Time lost its meaning as the memories swept Talia through time and space, hopping from body to body like a wraith from the spooky tales her father had told her as a child.
The original matriarch’s nest was usurped by a competing brood in a bloody battle that left the victor heavily wounded and unable to defend against her competitor brood mothers. Eventually, the usurper was forced to flee the forest she’d claimed for herself and retreat to the mountains. But not without ripping all the knowledge she could from her slain foe’s web, including the records of her enemy’s experiments with the tree dwellers.
This time, necessity and finesse were the exiled Crescian’s watchwords, instead of greed and brute force. She was wounded, alone, and needed a place to lay a new clutch of eggs. Not to mention a source of food in the inhospitable reaches of the mountains.
All emotion was stripped from the memory, but Talia nonetheless felt the desperation in the spider’s gait, in the way it limped through the white dust— the purest white she’d ever seen— that coated the sides of escarpment.
Finally, it found a cave overgrown with lichen and mushrooms. Not the most nutritious fare, but enough for her to rear a brood of warrior males to take back her claim. If only the usurper could find a way to rid it of its inhabitants.
Large, bipedal mammals with four burly arms tipped with jagged claws had made it their home. They lay curled up in a pile of warm white fur for the most part and left the vegetation of their home alone. The furry mammals instead seemed to favour meat torn from rotting carcasses strewn in an alcove behind them, or gnawed bones sucked clean of marrow.
With a spark of primitive cunning, the usurper waited, tucked away in the cold powder of the slopes until night fell. Then, under the cover of darkness, she climbed silently into the cave whilst her prey slept in a great, heaving pile. Talia distantly felt her teeth grinding from the anticipation as the young arachnid crept slowly up the sides of the cavern to sit on the ceiling high above. The spider curled herself up, entering what Talia thought of as a fetal position, and sent out threads of psionic power to seep into the mammal’s minds.
The arachnid worked for days, subsisting off the lichen and mushrooms around her. The knowledge of the original’s domination helped the usurper little; she had neither the physical might nor the psionic prowess to impose her will on the creatures. So, she took a different route. A more insidious one.
Like the frost that oh-so-slowly crept along her motionless limbs and nestled within the chitin of her carapace, the usurper weaved strands of psionic power through the minds of her victims. Her progress was as glacial as the climate outside, but little by little, she gained more and more control.

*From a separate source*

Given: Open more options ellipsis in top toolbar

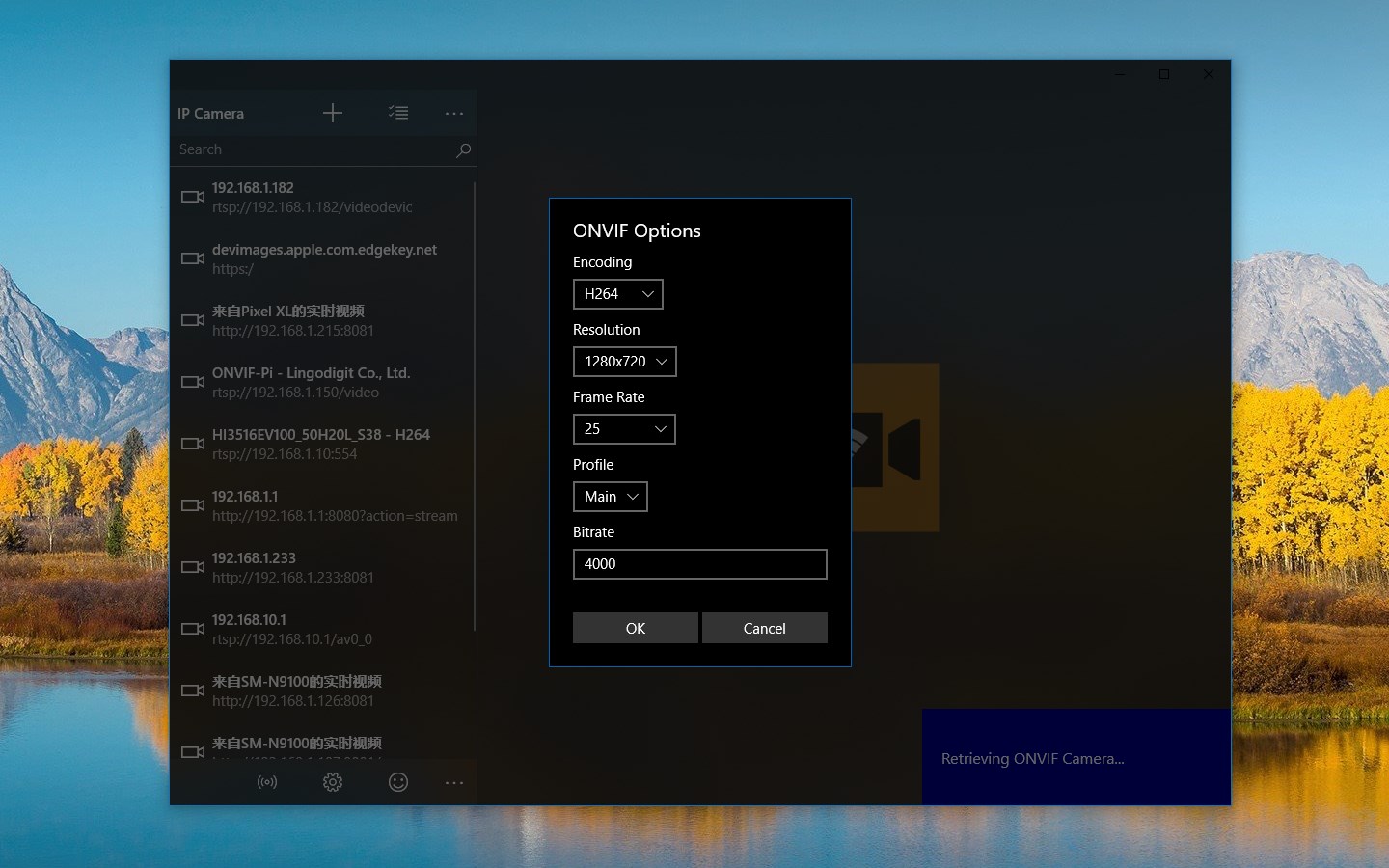Looking at the screenshot, I should (454, 113).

The juveniles were the first to succumb, their still-developing brains easy prey. Then, one after another, the adults fell under the usurper’s control. The memory hazed at the edges then. Apparently, the battles that followed, fought by proxy with a swarm of puppeted mountain beasts, were unimportant to the topic that this thread of the Weave-Fragment sought to teach.
Either way, the end of the memory left Talia feeling conflicted.
It’s more subtle than what the first matriarch was doing. The usurper didn’t turn them into mindless husks. She just…nudged them in the direction she wanted, little by little, until they couldn’t tell her commands from their own instincts.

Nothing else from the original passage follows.